O reforço de uma nação

Nota à la Minuta
Segunda-feira, 14 Março 2022
O reforço de uma nação
  • Alberto Magalhães

 

 

A putinesca decisão de invadir a Ucrânia, mais a mais conjugada com a forma bárbara como a tem levado a cabo, teve várias consequências, certamente inesperadas e indesejadas por Putin e seus apoiantes. Já aqui falei da ressurreição da moribunda NATO, e da súbita vontade de vários vizinhos da Rússia a ela aderirem, do súbito incremento da unidade de pensamento e acção da UE e da consequente escalada de sanções que vão atingindo máximos nunca antes vistos ou sonhados.

Hoje falo de outro efeito que certamente não estaria nos planos de Putin: o crescimento do sentimento nacional ucraniano e o repúdio ainda mais forte pelo domínio colonial russo. Lembra-nos Romanna Vassylyna, habitante de Lviv, com 87 anos (em declarações ao Expresso), que durante três séculos a língua ucraniana andou pela clandestinidade e explica que aprendeu na II Guerra Mundial que não há invasores que sejam libertadores.

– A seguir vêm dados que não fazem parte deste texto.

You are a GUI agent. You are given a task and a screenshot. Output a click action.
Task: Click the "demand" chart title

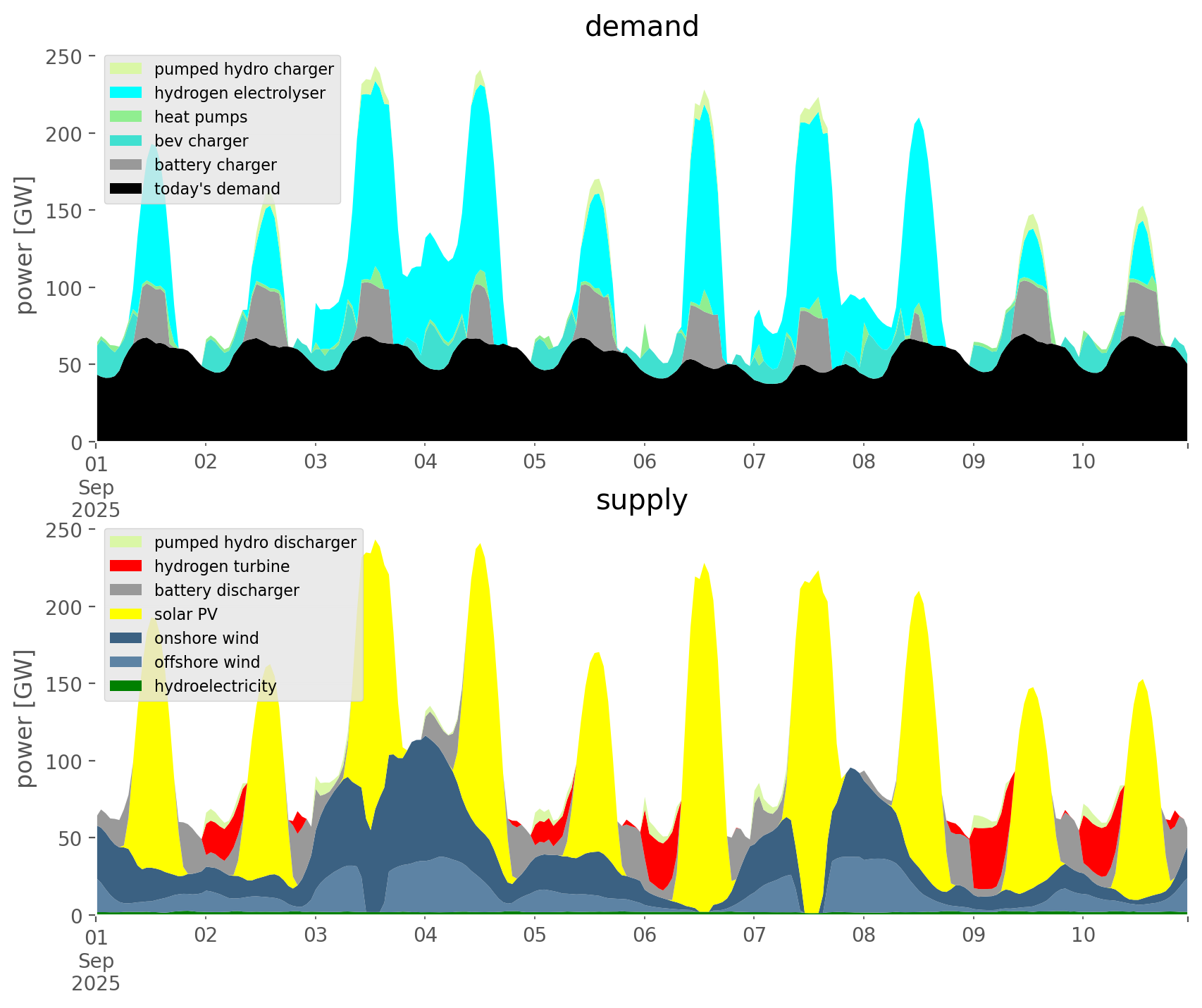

Quando”, diz ela, “os alemães chegaram para nos libertarem dos russos, que partiam copos nos passeios e batiam em toda a gente, achámos que eram uns senhores civilizados e educados. Mas um dia vi da minha janela, ao pé da estação de Lviv, um alemão a tirar uma criança judia dos braços da mãe e a atirá-la para uma fogueira. Depois, os russos venceram os nazis e mandaram milhões de pessoas para morrer nos gulags da Sibéria.

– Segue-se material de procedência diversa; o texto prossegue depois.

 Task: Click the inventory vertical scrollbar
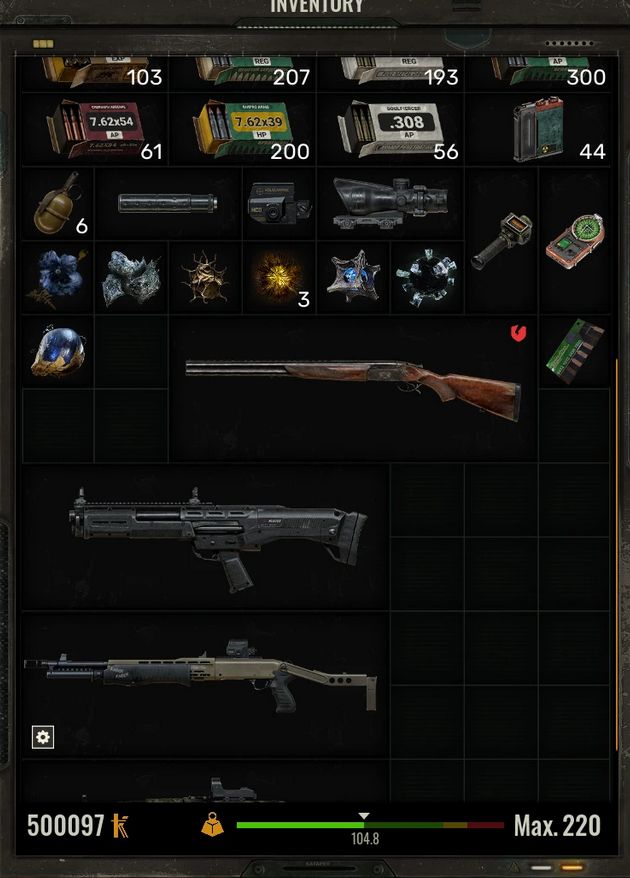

Pelas palavras de Romanna se depreende que esta invasão serviu para cavar mais fundo o desejo de liberdade e independência dos ucranianos. E Romanna, 87 anos bem sofridos, remata assim: “Esta é a nossa primeira guerra, a primeira em que não lutamos por outra bandeira, agora somos independentes. É uma bênção, e temos de estar preparados para dar a vida por ela.”